父亲96年离世,距今已有18年。和家族、亲戚聚会时,谈论父亲,是永恒的主题。晚辈们对父亲的崇敬之情溢于言表!这期间每每有动笔之意,想写点文字纪念父亲,但苦于对于一些事件的具体时间地点不是很清楚。毕竟,父亲天命之年,我才降生,之前的很多事,当然不知。于是,就又搁置了。偶尔梦中相见,也只是第二天打个电话,叫老家的侄儿雷涛在父亲母亲坟上烧点纸以托思念而已。
        可是,今年第一次收到女儿寄的父亲节礼物,我却没有理由再托词下去!我培养了一个九零后孝顺父亲的女儿,我却对自己的父亲无动于衷,这在女儿面前,是说不通的。于是,专程回老家拜访自己兄长雷光地,把父亲每个时期的典型事件记录下来,我试图还原一个真实的父亲。

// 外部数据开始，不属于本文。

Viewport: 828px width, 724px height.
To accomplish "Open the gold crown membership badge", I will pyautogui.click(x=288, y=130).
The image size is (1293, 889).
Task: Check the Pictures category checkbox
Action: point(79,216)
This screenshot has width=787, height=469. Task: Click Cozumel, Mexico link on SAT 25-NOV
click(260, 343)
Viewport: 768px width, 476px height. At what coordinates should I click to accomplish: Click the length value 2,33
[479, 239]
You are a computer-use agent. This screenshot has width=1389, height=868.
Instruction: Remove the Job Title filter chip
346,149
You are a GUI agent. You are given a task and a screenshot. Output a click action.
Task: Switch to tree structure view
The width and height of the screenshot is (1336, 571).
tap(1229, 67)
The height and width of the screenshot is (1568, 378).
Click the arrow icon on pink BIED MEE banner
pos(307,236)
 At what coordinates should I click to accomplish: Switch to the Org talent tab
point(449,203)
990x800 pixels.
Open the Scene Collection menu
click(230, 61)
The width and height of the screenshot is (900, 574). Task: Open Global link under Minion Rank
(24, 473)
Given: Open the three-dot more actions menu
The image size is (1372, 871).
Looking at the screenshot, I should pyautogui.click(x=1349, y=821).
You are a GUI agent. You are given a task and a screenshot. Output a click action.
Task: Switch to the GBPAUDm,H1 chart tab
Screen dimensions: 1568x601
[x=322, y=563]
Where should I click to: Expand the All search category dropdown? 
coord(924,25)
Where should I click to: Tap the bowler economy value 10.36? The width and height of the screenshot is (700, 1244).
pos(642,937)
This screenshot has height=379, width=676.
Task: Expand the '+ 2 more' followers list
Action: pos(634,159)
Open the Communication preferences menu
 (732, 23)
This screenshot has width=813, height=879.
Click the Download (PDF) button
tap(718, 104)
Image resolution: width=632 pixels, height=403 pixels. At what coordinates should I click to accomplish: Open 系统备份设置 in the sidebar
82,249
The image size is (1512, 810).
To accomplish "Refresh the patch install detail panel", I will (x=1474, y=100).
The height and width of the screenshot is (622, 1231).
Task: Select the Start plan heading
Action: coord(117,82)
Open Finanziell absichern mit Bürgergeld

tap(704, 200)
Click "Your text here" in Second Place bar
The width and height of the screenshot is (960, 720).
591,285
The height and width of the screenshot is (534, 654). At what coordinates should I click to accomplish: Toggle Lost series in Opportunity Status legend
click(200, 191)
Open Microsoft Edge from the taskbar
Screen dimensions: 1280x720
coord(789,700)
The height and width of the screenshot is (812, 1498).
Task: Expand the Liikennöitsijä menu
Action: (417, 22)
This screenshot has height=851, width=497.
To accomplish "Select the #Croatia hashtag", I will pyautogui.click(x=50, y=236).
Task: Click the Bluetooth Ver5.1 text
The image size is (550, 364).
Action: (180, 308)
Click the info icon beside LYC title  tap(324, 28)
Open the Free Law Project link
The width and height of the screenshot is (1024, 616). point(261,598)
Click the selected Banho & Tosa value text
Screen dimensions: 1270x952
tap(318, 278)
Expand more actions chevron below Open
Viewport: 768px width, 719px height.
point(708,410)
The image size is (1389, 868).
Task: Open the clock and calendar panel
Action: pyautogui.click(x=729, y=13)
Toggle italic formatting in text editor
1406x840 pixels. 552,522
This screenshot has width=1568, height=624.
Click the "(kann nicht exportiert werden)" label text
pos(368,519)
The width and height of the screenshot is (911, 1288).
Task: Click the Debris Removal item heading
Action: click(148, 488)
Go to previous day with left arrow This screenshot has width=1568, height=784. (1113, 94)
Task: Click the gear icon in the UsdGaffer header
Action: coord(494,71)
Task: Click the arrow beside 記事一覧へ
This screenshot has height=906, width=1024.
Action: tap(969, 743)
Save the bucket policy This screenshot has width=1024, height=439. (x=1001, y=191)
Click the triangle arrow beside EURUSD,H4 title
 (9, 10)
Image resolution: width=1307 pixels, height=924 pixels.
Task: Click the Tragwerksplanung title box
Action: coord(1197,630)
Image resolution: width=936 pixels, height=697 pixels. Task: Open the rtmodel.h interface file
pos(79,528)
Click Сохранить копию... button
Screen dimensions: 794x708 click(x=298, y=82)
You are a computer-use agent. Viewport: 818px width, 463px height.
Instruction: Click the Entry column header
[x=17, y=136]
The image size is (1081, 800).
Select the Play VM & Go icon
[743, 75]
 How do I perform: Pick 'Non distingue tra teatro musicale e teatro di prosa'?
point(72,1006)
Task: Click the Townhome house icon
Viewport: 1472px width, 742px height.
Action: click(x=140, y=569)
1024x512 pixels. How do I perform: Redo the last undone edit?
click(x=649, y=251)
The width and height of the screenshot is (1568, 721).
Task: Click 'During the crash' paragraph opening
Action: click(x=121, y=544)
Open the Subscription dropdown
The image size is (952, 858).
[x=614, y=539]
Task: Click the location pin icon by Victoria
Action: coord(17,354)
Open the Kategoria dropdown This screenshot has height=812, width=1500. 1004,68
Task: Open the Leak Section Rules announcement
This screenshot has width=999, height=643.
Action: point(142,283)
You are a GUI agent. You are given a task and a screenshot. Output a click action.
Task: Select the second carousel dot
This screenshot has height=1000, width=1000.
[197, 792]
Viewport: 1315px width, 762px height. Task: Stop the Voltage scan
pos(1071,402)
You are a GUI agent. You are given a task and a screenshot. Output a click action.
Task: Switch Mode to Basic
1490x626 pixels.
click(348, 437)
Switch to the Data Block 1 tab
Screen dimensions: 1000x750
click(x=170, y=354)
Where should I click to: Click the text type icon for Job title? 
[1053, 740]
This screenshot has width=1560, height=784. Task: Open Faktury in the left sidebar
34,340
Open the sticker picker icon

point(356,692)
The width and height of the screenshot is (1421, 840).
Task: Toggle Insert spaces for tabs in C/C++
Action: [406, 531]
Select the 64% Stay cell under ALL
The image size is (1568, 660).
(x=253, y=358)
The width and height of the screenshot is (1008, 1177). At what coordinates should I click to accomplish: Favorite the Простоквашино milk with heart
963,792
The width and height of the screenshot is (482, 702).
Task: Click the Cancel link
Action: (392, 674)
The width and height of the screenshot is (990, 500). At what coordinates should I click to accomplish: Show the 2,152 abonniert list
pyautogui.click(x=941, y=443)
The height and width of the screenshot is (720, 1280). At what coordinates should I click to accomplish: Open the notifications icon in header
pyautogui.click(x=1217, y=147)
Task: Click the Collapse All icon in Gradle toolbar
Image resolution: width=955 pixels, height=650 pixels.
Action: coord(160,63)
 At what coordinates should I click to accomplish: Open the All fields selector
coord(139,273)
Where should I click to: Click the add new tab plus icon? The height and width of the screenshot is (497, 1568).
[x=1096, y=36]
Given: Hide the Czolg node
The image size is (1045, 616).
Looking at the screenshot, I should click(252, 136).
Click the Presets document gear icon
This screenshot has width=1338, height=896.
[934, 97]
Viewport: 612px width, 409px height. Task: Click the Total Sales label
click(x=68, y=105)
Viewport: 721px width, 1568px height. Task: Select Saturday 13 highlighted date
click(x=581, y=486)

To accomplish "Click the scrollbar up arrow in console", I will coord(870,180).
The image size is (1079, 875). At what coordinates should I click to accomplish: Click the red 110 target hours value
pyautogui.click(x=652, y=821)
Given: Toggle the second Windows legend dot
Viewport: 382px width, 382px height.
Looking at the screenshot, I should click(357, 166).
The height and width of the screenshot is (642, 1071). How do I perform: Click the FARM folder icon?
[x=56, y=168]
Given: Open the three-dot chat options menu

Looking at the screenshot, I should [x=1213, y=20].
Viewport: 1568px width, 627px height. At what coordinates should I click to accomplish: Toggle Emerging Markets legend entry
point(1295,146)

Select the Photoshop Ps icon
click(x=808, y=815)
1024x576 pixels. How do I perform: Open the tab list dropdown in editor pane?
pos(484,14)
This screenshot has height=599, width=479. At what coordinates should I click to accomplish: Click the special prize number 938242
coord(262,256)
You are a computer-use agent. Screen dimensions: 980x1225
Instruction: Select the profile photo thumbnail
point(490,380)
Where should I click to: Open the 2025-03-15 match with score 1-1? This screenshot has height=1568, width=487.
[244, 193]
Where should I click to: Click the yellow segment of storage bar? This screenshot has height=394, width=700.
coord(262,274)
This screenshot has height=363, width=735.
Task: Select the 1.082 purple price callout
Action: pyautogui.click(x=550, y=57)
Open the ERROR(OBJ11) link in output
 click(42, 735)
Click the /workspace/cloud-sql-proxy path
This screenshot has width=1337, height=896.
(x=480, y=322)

                                                         (二)


        父亲雷大思,1912年9月21日(即民国元年)出生在南漳,兄弟五人和一个姐姐。父亲排行第五。由于爷爷去世较早,家庭由奶奶掌管。穷人的孩子早当家。于是,大伯就带领兄弟五个,在外做木工。说到这,不得不插一句,我家是祖传木匠,细细追溯上去,还和建造故宫的雷金国是一脉的。

        父亲做事很精细甚至刻板。父亲做的木活,以榫头紧神模好在当时远近闻名,为后人传颂。父亲在世时,经常说,爷爷做的榫头,可以放在水中浸泡一夜,第二天再括掉榫头,榫口里面不进水。父亲正是继承了这一点。虽然同时祖传,大伯,二伯、三伯,四伯的手艺却不如父亲精湛。因此,区里的木工厂,七十年代县里重修三道河渠首,都有父亲参与。
        父亲做事精细不仅表现在做木活上,做任何事都一样。父亲挖田,田平土碎,杂草根,碎石块,都捡得干干净净;父亲铲田埂,如刀削面一样平,我们生产队,多数是冲田,田埂较高,所以,经父亲铲过的田埂,很少有不垮掉的。这也不能怪他,他一生以做木活为主,农田里的活,他只能打打杂。
        父亲虽为农民,处事都很讲究。言谈举止,举手投足,颇具将军风度。这或许与他当过兵有关系。虽然健谈,却从不打断别人的话题。总是仔细聆听,礼貌点头赞许对方。出门做活,衣冠非常整洁。为此,母亲要做很长时间的准备工作:穿什么内衣,配什么外衣、裤子。衣服掉一颗扣子也要钉上,衣服炸线,更不行。任何时候,风纪扣都扣得严严实实。
        父亲无论是做客还是待客,都很讲究礼仪。吃菜必让客先请,敬酒必是双手端杯。席间攀谈,手中从来不拿杯筷。就连在家里没客人时,座位,也是固定的:在厨房,是厨房的座位;在阶沿是阶沿的座位;在堂屋是堂屋的座位。当时我对此不很理解,现在我终于明白,按照儒家礼仪,儿媳不能从老公公面前过,我们弟兄多,所以父亲的儿媳自然多,父亲选摘避让的地点固定落座,那是自然而然的了。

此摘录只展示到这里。